Records supplied:
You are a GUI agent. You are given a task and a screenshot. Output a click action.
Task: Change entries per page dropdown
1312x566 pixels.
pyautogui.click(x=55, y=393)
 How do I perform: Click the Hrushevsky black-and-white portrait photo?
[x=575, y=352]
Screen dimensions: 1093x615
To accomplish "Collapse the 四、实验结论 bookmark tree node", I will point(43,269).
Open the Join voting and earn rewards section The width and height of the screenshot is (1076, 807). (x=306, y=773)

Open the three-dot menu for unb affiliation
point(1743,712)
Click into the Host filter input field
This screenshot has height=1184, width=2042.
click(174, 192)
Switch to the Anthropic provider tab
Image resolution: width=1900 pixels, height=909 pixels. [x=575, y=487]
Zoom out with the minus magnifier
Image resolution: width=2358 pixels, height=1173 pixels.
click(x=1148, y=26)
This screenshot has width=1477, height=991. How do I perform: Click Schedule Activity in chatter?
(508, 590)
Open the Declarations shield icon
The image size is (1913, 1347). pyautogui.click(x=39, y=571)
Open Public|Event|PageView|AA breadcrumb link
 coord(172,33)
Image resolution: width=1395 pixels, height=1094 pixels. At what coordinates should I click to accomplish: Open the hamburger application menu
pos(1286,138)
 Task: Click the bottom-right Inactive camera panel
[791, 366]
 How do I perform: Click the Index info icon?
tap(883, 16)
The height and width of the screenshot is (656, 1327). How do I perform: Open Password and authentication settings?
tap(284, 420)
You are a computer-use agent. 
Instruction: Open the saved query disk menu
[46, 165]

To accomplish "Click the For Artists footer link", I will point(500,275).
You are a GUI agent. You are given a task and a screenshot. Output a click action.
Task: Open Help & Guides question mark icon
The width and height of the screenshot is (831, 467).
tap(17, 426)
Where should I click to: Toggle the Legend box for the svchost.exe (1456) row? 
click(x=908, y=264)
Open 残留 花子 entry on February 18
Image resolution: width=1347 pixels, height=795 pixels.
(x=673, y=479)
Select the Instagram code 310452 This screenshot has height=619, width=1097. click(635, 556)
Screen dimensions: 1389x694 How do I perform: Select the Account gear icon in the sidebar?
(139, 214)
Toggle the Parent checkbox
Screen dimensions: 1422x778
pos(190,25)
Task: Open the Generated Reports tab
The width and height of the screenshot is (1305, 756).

Work instructions:
From the line containing "This screenshot has width=1477, height=991." down to the end of the listing above, return each line exactly as it appears and nothing more.

Solution to this exercise:
This screenshot has width=1477, height=991. How do I perform: Click Schedule Activity in chatter?
(508, 590)
Open the Declarations shield icon
The image size is (1913, 1347). pyautogui.click(x=39, y=571)
Open Public|Event|PageView|AA breadcrumb link
 coord(172,33)
Image resolution: width=1395 pixels, height=1094 pixels. At what coordinates should I click to accomplish: Open the hamburger application menu
pos(1286,138)
 Task: Click the bottom-right Inactive camera panel
[791, 366]
 How do I perform: Click the Index info icon?
tap(883, 16)
The height and width of the screenshot is (656, 1327). How do I perform: Open Password and authentication settings?
tap(284, 420)
You are a computer-use agent. 
Instruction: Open the saved query disk menu
[46, 165]

To accomplish "Click the For Artists footer link", I will point(500,275).
You are a GUI agent. You are given a task and a screenshot. Output a click action.
Task: Open Help & Guides question mark icon
The width and height of the screenshot is (831, 467).
tap(17, 426)
Where should I click to: Toggle the Legend box for the svchost.exe (1456) row? 
click(x=908, y=264)
Open 残留 花子 entry on February 18
Image resolution: width=1347 pixels, height=795 pixels.
(x=673, y=479)
Select the Instagram code 310452 This screenshot has height=619, width=1097. click(635, 556)
Screen dimensions: 1389x694 How do I perform: Select the Account gear icon in the sidebar?
(139, 214)
Toggle the Parent checkbox
Screen dimensions: 1422x778
pos(190,25)
Task: Open the Generated Reports tab
The width and height of the screenshot is (1305, 756).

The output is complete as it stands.